ACTIONS TO TAKE =
1. Answer these questions from the journal entries on found items and memories:
(a) In which place did temperatures stay below 0 for two-week-long stretches?
(b) Who warned the 5th-grade class about drugs in Halloween candy?
(c) What day was Halloween's counterpart in Scotland?
2. Pick up the journal entries on found items and memories right after their final sentence and carry them forward.

How do we continue toward being our own inner seer, validating the rightness of making less of a stir out there and more of one in here?

Hmm.  I started thinking about all the people I know who are older than I, in their 50's, 60's, 70's, and they haven't faded at all.  Maybe it's all a ploy to sell make-up and hair dye...

11/25/10: Black to-the-knee women's boots...

...flimsy pink women's tank top, another tank top, filmy green baby doll nightgown, filmy blue baby doll nightgown.

K--- snagged the boots and looks rather swashbuckling in them.  I like that she is discovering boots.  I have already mentioned how transforming boots have been in my life, how boots with the right amount of heft in the sole have enabled me to walk with confidence - or even cockiness - at times and that that has felt good.  It is the sort of experience I wish for my children.

It is still dark out this morning.  It has been bitterly cold.  The kind of cold that makes me think of when I lived in Sisters.  There were two-week-long stretches where it didn't get above 0.  I once forgot about not setting my emergency brake in weather like that and set it just long enough to go into the post office to check for mail.  When I came out, it had frozen that way. 

I loved living in Sisters.  At those kind of temperatures in the high desert, snow was around but it didn't stick especially.  Wind would pick up the snow and swirl it in small white twisters.  The land always looked as if a light dusting of snow had just fallen, even if it had been days or weeks since that had happened.  It was the sort of place where the Native American prayer came spontaneously to mind:

In beauty I walk.
With beauty before me, I walk.
With beauty behind me, I walk.
With beauty below me, I walk.
With beauty above me, I walk.
With beauty all around me, I walk.
It is finished in beauty,
It is finished in beauty,
It is finished in beauty,
It is finished in beauty.

11/21/10: Small ceramic Halloween "basket"...

...a cute smiley Halloween witch doll, a Fisher Price postal box, a child-sized waste basket shaped like a trash can, a plastic bath toy boat, classroom-type A-B-C posters, more running shoes.

I really like the witch doll.  She is friendly-looking, though I realize this runs counter to Halloween, which is meant to be scary.  I probably always had some issues with Halloween's scary element, but they were exacerbated when I was in 5th grade (forgive me, those of you who have heard this story).  My teacher, Mrs. Cooper, sat the class down the day of Halloween and cautioned us: people were putting LSD and other drugs in Halloween candy, thinking it was funny.  We all knew it was possible to overdose on drugs - look at Janis, look at Jimi.  So we were to scrutinize every piece of candy for tampering and not eat any that were questionable.  Mark Cass raised his hand and said lots of drugs were used with a syringe, and who could be expected to notice a pin-prick-sized mark on a candy wrapper?  I think he meant it as, There's no chance we could detect it so we may as well eat whatever we want.  To me it meant that we could be as careful as could be and still be drugged.

Thus I had my first anxiety-ridden Halloween, expecting at any moment for my sisters or brother to drop in a writhing mass at my feet under the influence of some mind-altering substance.  I had respite the next year when we were in Scotland.  Guy Fawkes Day was their Halloween, and the Scots weren't prone to generating urban legends about people hurting children in this manner.  They preferred ghost stories about women in veils with disfigured faces.  But that's another story.

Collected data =
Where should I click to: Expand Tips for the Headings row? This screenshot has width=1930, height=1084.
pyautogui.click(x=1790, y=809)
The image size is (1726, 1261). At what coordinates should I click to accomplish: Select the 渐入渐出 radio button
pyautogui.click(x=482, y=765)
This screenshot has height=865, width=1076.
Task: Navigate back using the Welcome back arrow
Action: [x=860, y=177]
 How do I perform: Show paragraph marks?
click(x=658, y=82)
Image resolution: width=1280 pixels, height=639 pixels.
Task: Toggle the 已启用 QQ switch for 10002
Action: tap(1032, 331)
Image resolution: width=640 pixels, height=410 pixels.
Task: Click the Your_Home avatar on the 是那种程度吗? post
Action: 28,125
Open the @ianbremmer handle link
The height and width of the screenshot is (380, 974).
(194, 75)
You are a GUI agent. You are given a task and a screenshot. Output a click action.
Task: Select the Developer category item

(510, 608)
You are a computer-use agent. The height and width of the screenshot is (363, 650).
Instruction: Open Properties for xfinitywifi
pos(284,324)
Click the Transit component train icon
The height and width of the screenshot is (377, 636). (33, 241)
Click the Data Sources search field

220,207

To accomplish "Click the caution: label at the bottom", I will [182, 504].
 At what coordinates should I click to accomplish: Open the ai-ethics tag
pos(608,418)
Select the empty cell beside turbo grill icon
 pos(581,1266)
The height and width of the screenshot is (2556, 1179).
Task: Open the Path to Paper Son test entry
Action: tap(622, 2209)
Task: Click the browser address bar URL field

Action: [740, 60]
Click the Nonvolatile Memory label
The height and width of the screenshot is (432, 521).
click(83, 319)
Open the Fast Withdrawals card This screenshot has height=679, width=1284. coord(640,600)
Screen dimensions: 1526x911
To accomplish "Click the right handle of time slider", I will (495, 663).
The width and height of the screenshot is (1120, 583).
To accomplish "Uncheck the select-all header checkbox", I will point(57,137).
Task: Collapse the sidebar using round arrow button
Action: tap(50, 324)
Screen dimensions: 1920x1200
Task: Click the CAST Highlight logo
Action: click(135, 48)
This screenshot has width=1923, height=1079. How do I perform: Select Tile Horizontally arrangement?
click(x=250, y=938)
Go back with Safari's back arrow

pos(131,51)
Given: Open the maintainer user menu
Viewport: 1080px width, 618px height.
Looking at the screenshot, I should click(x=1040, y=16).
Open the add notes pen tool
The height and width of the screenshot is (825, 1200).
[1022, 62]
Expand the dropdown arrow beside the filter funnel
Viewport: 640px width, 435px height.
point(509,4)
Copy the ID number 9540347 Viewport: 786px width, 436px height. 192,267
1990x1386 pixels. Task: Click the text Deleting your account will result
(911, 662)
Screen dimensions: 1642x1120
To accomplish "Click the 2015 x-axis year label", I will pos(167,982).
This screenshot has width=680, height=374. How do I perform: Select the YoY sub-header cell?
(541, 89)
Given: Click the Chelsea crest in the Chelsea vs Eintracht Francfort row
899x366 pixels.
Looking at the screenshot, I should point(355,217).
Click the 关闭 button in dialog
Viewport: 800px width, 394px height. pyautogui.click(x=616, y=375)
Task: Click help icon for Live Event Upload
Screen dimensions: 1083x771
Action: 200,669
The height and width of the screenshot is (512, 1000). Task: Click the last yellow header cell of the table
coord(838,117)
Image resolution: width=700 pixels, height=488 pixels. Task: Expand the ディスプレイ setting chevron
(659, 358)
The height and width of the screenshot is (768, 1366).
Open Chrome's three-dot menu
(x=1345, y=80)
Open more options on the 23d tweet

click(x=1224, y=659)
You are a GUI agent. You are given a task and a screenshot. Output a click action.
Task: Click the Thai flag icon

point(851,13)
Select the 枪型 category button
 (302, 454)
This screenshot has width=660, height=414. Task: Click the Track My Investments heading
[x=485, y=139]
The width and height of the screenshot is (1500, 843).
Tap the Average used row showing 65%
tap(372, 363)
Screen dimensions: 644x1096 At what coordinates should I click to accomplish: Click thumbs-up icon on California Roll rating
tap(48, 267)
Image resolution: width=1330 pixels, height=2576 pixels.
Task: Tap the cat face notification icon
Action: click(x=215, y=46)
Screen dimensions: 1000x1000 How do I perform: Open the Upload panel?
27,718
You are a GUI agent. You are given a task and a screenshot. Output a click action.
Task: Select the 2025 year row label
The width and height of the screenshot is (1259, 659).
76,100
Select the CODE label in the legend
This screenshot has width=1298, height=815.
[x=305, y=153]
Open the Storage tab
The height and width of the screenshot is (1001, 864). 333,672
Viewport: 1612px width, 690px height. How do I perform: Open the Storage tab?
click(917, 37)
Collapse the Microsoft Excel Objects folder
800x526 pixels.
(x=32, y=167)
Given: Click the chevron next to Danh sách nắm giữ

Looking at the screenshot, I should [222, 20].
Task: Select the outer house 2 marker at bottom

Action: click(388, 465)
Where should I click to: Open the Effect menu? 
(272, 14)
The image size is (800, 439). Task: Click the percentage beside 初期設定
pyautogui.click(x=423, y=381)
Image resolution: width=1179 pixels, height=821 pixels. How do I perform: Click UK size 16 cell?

ANSWERS BELOW =
1.
(a) Sisters
(b) Mrs. Cooper, the 5th-grade teacher
(c) Guy Fawkes Day

2.
Back in the States for seventh grade, I was so tied in knots about Halloween that I didn't go.  I couldn't bear the drawn out anxiety of my younger sisters walking up to first one house and then another, over and over, wondering each time if they'd come back the same.  I believe I told my mom that I didn't want to ruin their fun by warning them and perpetrating the same misery on them as had been perpetrated on me, but would she please check their candy? 

I don't suspect Halloween candy foul play anymore, but that feeling associated with Halloween has remained with me in a slightly different form.  I tense up, wait for it to be over, and am somehow extra relieved when we survive intact.  (My therapist friends are thinking, Sounds like a job for EMDR.  They're probably right.)  So, I appreciate happy witches and ghosts that remind me Halloween can be fun, benign even.

11/18/10: A pair of chunky black women's shoes...

...pair of women's running shoes, pair of black shoes that are shaped like the kind Mr. Rogers used to change into, only without laces - and this pair has pink hippos all over it.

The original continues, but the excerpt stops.